EXERCISE GOAL: The reply must consist of the lines from the first line of the records through the line containing "Given: Click the green circle toolbar icon", copied exactly, with every picture omitted.

────────────────

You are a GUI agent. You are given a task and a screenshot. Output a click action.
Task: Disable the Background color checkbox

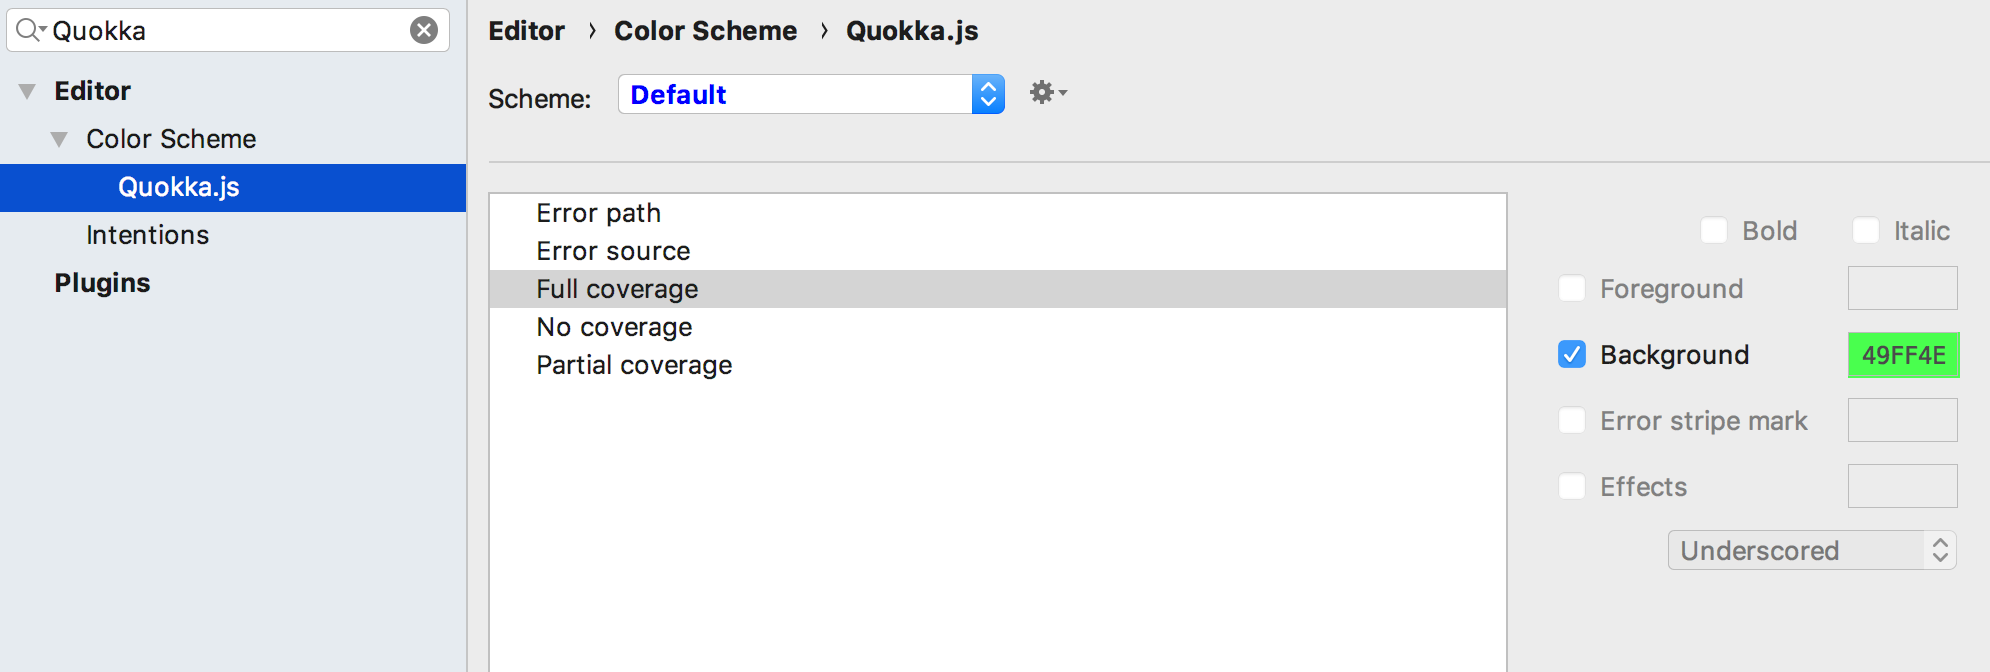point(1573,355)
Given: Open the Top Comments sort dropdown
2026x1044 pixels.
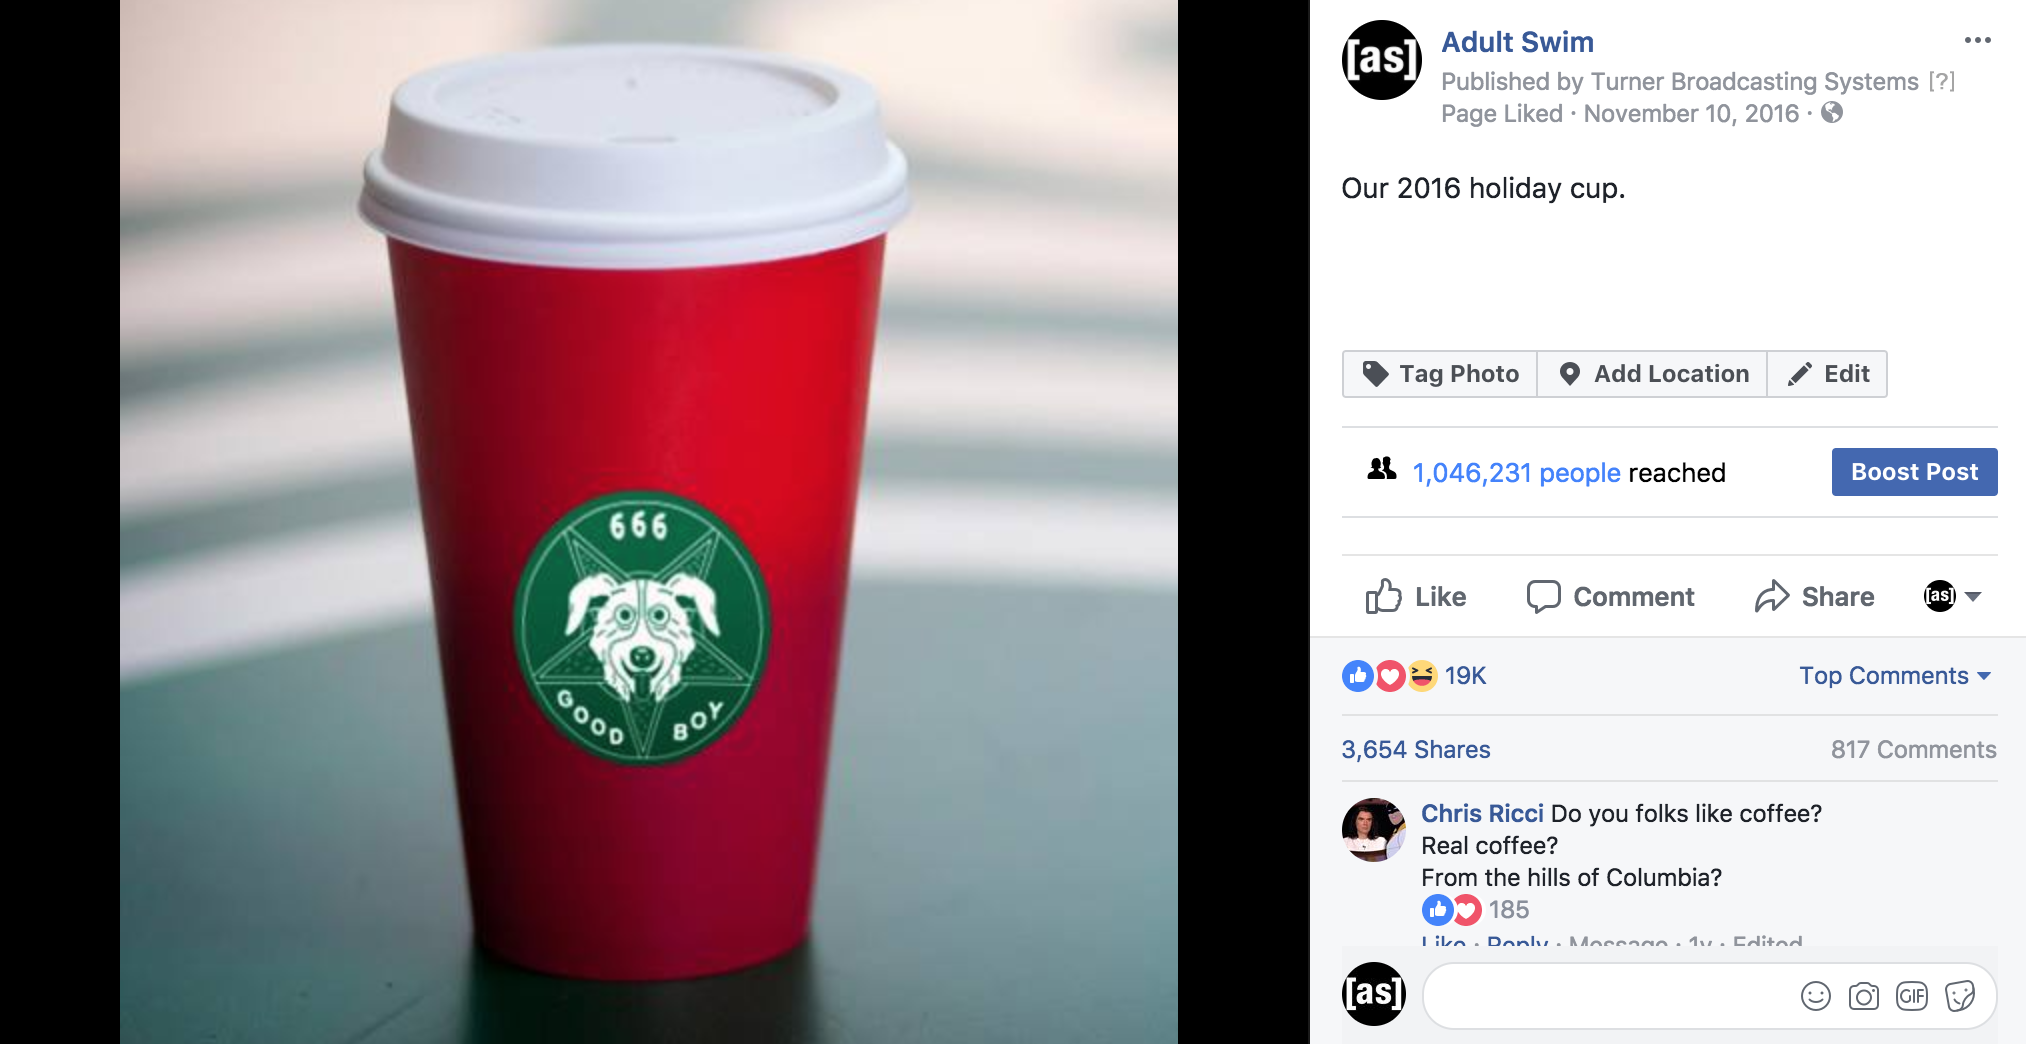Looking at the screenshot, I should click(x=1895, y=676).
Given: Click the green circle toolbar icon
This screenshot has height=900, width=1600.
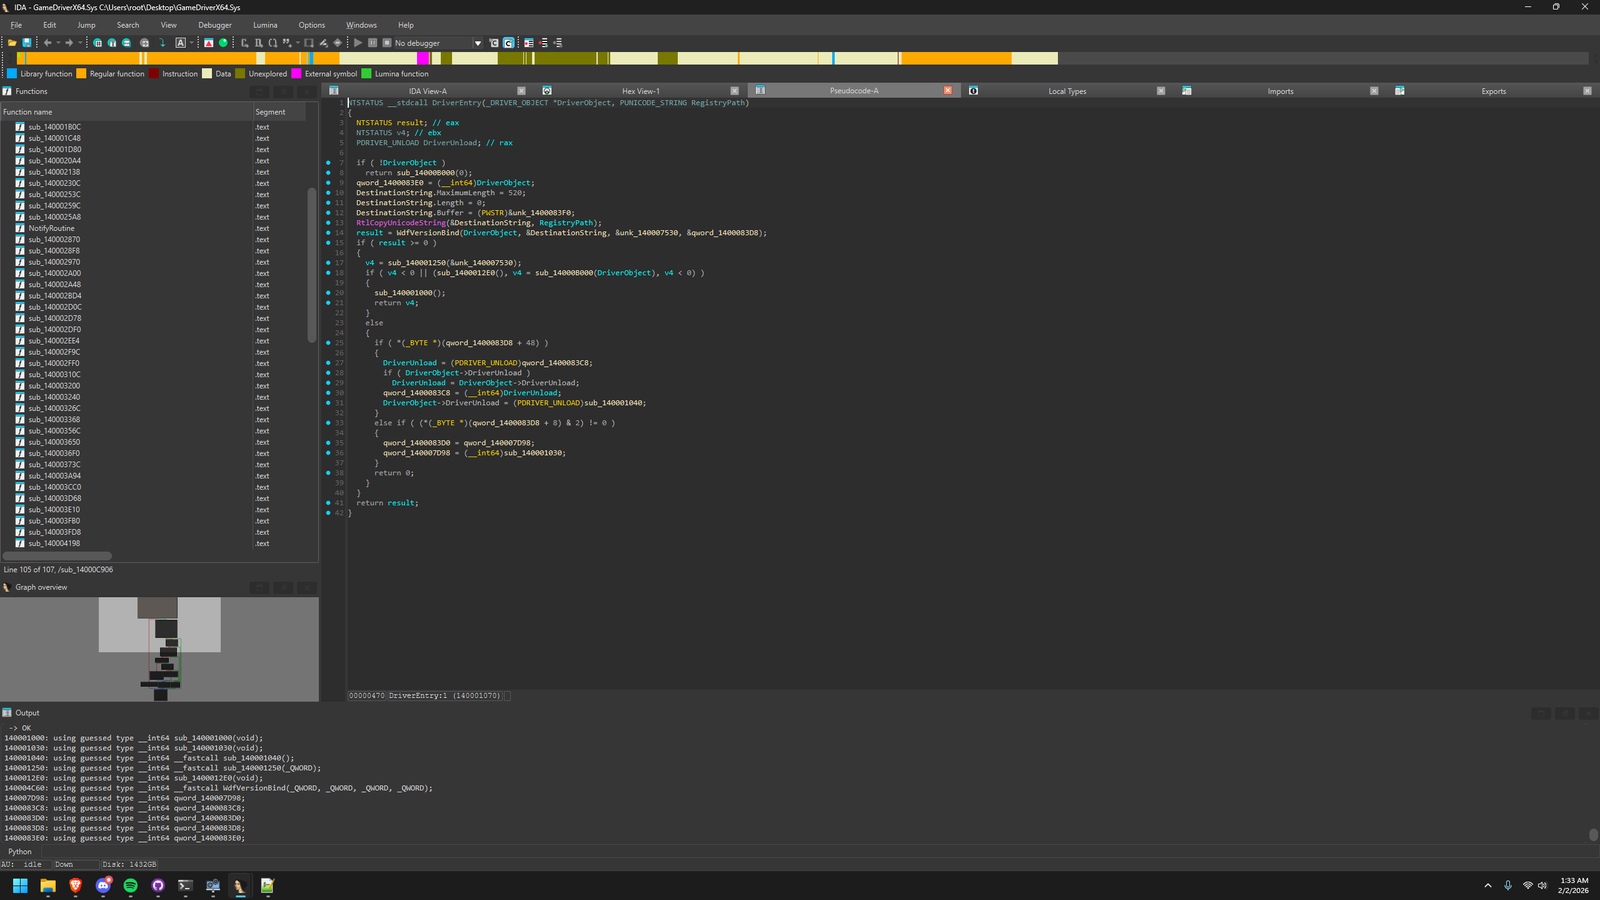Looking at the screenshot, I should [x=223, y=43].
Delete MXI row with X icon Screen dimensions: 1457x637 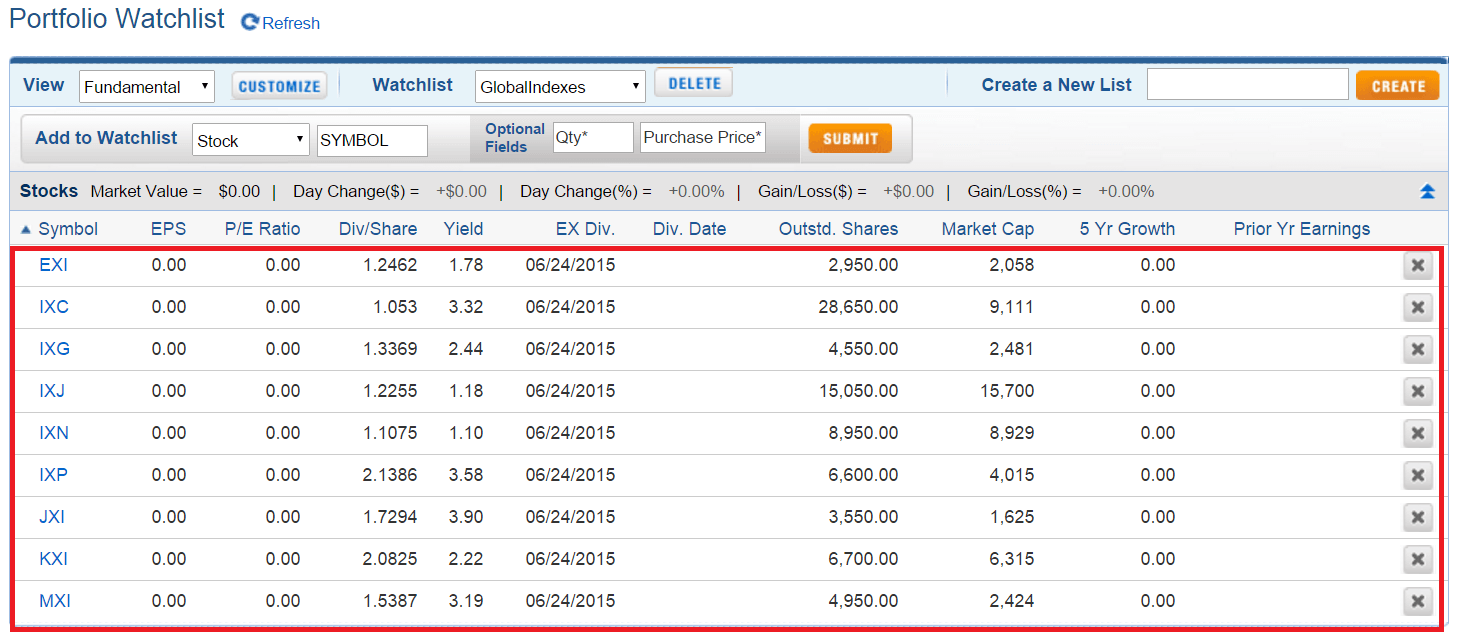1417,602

────────────────

EXERCISE SOLUTION:
You are a GUI agent. You are given a task and a screenshot. Output a click action.
Task: Disable the Background color checkbox

point(1573,355)
Given: Open the Top Comments sort dropdown
2026x1044 pixels.
Looking at the screenshot, I should click(x=1895, y=676).
Given: Click the green circle toolbar icon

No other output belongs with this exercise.